Banshee Cries

Walker Papers, book 1,5

C.E. MURPHY

This one’s for my mom, Rosie Murphy, who wanted to know what the story with Jo’s mom was

Dear Reader,

In September of 2004 I got an e-mail from my agent, the incomparable Jennifer Jackson, saying she’d just spoken with my equally incomparable editor, Mary-Theresa Hussey, who wanted to know if I’d be interested in participating in a LUNA Books anthology as one of three contributing authors. The other two authors were to be (need I say the incomparable?) Tanith Lee and Mercedes Lackey.

Not being a great fool, I said yes.

A month of frenzied thought was interspersed with me singing, “One of these things is not like the others,” followed by a flurry of frenzied writing. The result is “Banshee Cries,” Book 1.5 of the Walker Papers. It fits chronologically between book one, Urban Shaman, which came out in June 2005, and book two, Thunderbird Falls, due out in May 2006.

I hope you enjoy the story!

C.E. Murphy

CHAPTER 1

Sunday March 20th, 2:55 p.m.

Cell phones are the most detestable objects on the face of the earth. Worse than those ocean-variety pill bugs that grow bigger than your head, which were on my personal top ten list of Things To Avoid.

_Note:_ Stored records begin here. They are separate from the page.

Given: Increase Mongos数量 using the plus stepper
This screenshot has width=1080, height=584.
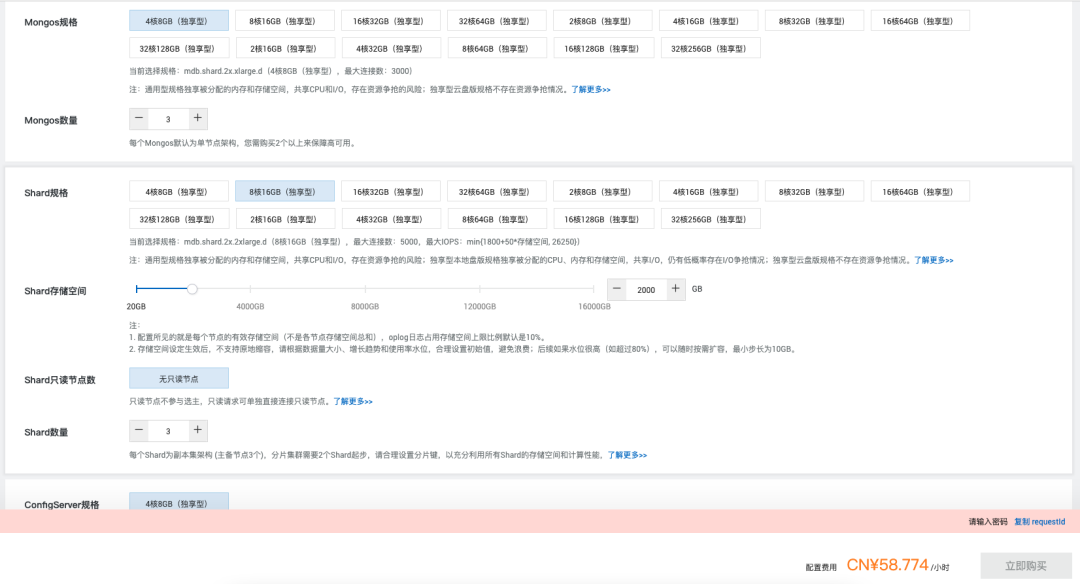Looking at the screenshot, I should (x=198, y=118).
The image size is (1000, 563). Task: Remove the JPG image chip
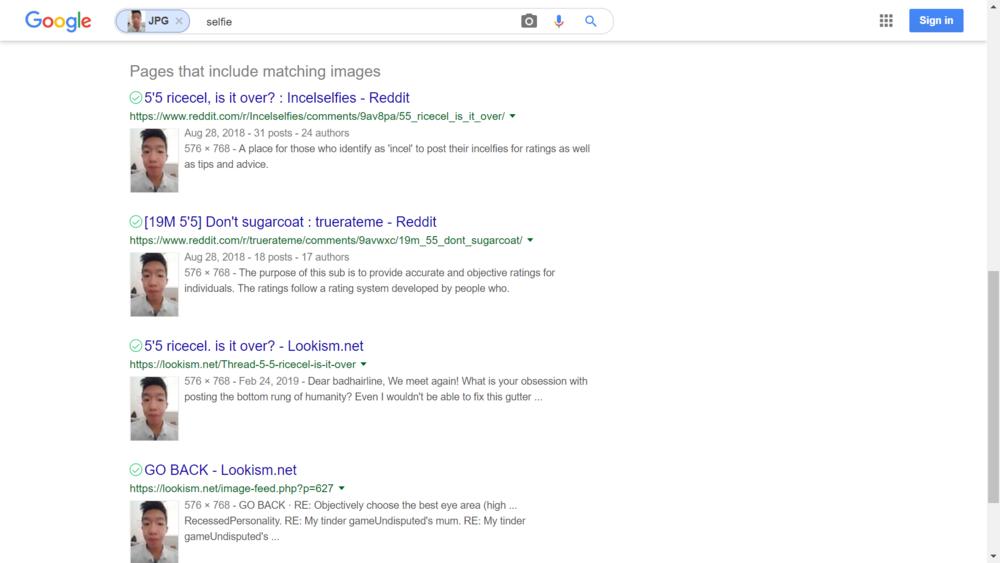pyautogui.click(x=179, y=21)
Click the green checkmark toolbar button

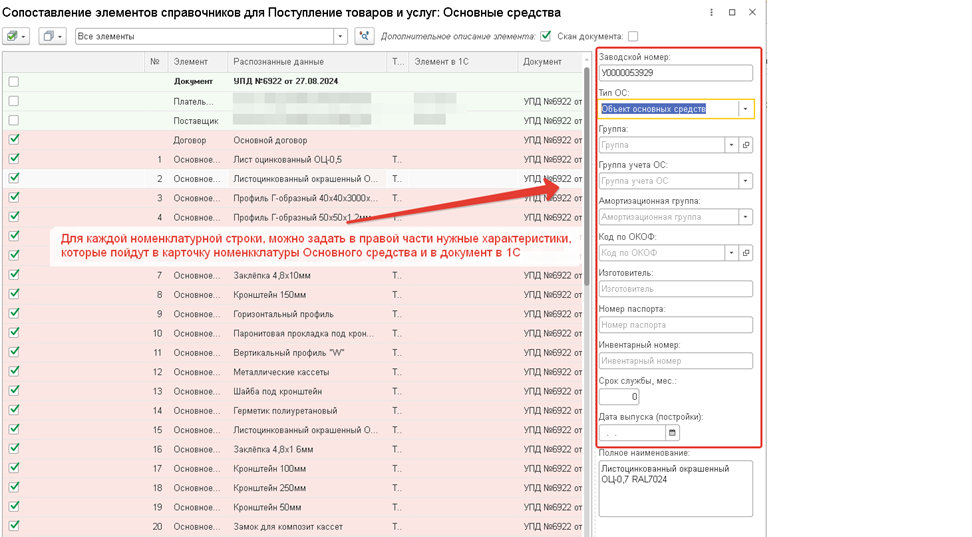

My life had been a lovely, cell-free zone until nine weeks, six days, and four hours ago. Not that I was counting. On that fateful day I got an official business phone to go with my bulletproof vest and billy stick. I’d even been given a gun to go with my shiny new badge.

I wanted those things about as much as I’d wanted to bonk my head on the engine block I’d sat up beneath when the phone rang. I rubbed my forehead and glared at the engine, then felt horribly guilty. It wasn’t Petite’s fault I’d hurt myself, and she’d been through enough lately that she didn’t need me scowling on top of it all.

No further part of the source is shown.